Vücuduma basan ateşten farksız sıcak rahatsız edici derecede bunalmama sebep olmuştu. Mırıltılar eşliğinde sızlanarak sonunda gözlerimi aralamayı başardığımda ejderhanın hemen yanı başımdaki yeşilleriyle karşılaştım. Öncesinde olduğu gibi ben uyanmadan uyanan ejderha yine sevimli bakışlarıyla beni izliyordu. Acaba kocaman ve sıradan bir insana göre korkutucu olan ejderhayı sempatik bulan benim dışımda başka insan evladı daha olabilir miydi? Hayır Katherine senin kadar çılgın birinin olacağını hiç sanmıyorum.
"Günaydın miniğim." boğuk fısıltısı aslında onun da yeni uyandığını fark etmemi sağlamıştı. Bu haliyle küçük bir çocukmuş gibi hissettiren ejderhaya gülümseyerek baktım. Çılgınlıksa çılgınlık iç ses! Bu ejderhanın tatlı göründüğü gerçeğini değiştirmiyordu!

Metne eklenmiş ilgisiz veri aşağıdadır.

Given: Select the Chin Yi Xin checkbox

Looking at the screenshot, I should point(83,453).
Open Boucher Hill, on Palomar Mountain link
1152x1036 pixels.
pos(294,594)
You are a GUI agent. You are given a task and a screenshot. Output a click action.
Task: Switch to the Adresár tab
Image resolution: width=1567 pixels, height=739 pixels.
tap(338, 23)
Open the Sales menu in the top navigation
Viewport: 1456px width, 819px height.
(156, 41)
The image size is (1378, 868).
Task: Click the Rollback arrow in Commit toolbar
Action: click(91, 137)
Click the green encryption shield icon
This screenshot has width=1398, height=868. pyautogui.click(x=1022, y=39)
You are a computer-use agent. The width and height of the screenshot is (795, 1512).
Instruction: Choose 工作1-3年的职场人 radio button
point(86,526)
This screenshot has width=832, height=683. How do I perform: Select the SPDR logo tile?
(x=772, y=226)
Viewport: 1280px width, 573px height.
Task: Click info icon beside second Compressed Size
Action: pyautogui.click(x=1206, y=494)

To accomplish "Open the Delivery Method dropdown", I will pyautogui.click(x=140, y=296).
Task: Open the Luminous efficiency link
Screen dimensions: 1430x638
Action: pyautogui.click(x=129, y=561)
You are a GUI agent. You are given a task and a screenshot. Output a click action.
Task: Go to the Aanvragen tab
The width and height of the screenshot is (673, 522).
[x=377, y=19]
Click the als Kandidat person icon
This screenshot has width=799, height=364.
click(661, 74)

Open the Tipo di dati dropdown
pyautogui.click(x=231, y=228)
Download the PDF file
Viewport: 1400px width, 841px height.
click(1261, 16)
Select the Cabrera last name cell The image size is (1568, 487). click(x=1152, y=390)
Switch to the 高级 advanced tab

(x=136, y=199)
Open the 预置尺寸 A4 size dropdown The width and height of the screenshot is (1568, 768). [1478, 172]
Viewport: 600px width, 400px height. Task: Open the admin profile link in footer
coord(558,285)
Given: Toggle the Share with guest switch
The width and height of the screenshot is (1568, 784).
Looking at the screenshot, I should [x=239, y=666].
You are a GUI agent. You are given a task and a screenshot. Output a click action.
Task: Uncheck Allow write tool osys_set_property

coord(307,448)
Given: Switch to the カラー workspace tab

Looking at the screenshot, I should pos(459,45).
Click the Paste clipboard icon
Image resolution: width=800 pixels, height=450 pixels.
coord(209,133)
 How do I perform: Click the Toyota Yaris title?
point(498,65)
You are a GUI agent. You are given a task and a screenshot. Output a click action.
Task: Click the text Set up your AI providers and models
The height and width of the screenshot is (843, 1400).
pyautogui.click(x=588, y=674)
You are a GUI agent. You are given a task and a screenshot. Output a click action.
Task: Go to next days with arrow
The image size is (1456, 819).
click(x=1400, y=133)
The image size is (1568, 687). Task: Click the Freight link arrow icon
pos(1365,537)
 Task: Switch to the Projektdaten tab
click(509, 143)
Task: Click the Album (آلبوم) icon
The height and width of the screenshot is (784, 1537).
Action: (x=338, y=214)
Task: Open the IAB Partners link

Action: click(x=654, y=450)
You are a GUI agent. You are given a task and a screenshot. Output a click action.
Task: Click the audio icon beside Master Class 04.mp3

"Sana da günaydın bay ejderha." derken gözümü elimle ovuşturarak uykumu dağıtmaya çalışıyordum. Pençesinin üzerinde uyumak gerçekten de fazlasıyla rahat hissettiriyordu. Kesinlikle kalkmayı istemeyen canımı dinledim ve esneyerek pürüzlü yüzeyin üzerine yeniden bıraktım.
"Of ya gülmesene." ortada komik bir durum olmamasına rağmen kıkırdayan ejderhaya kötü kötü bakmaya çalıştım. Çalıştım diyorum çünkü pençesinin üzerinden kafamı bile kaldıramamış halde uyku sersemiyken ne kadar korkutucu görünebilirdim ki? Elbette zaten ejderha da senden fazlasıyla korkuyordu Katherine(!) Hey belki de korkmasına rağmen cesurmuş gibi görünmek istiyor da olabilirdi! Ben arada ejderhaya karşı öyle yapıyorum mesela... Korksam da cesur bir kız gibi davranarak ona karşı olan korkumu belli etmiyordum.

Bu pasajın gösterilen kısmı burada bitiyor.